Sure, there’ll be hatches of mosquitoes, but also hatching from the wetlands will be predatory damselflies and dragonflies. Additionally, one can expect a multitude of other insect species preying on mosquito larvae within the water itself. Bats at night and insectivorous songbirds during the day will find suitable hunting grounds above and within the sedges and edges of the newly restored wetlands.
A few days ago while walking on my wooded trail alongside the two wetlands, I heard an unusual croak from some kind of bird. I recognized the vocalization as heron-like, but I couldn’t locate the bird right away. After taking a few more steps, the bird flushed from its perch on top of one of the two dikes. The bird was a green heron. Flying over the wetlands in front of me, croaking the entire way, it landed in vegetation near a clump of willows a short distance from where I stood.

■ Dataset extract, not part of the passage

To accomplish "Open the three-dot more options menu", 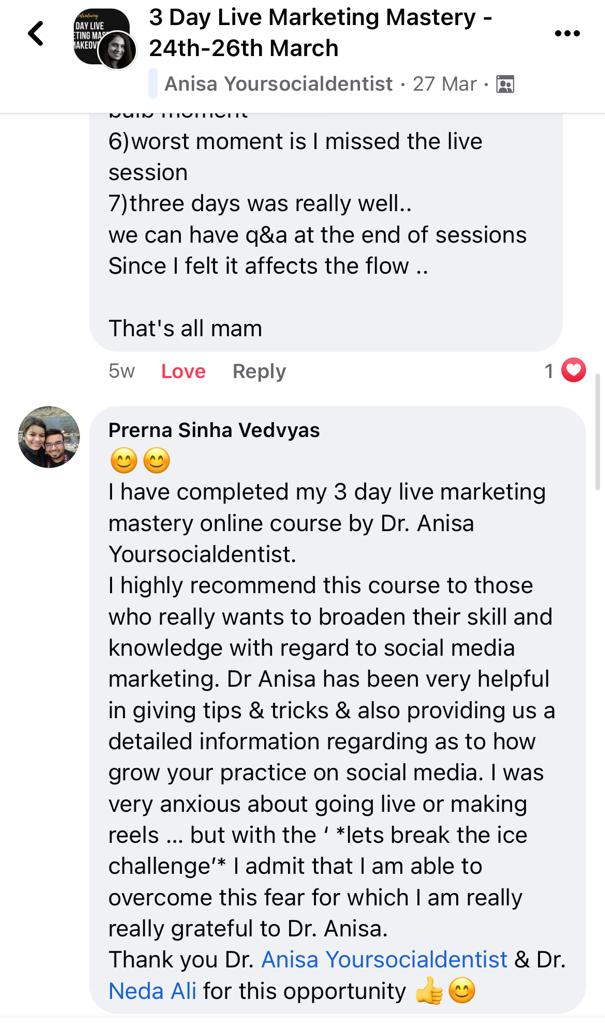I will pos(567,33).
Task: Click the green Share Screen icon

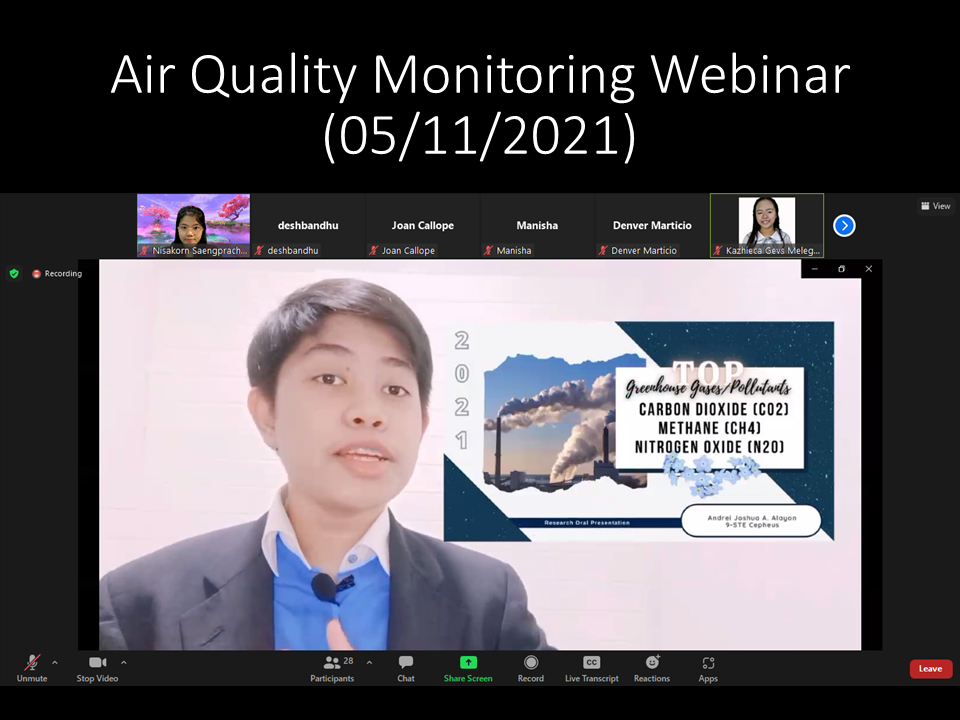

After the heron landed, another couple of croaks emanated from a nearby patch of sedge and grasses. There were two green herons, and the one didn’t appreciate the other being there. The trespassing heron was immediately chased away by the resident green heron, and so the trespasser flew into a tree near where it had flushed from the dike only a moment before. Croaking incessantly, I couldn’t tell if the heron was vocalizing its displeasure at me or the mean heron at the other end of the wetland. Maybe both of us.
Wetlands are wonderful. They’re life-giving, natural water purifiers, and are invaluable on the landscape for water retention and flood mitigation, not to mention of course their supreme and intended value to wetland dependent species of wildlife as we get out and enjoy the great outdoors.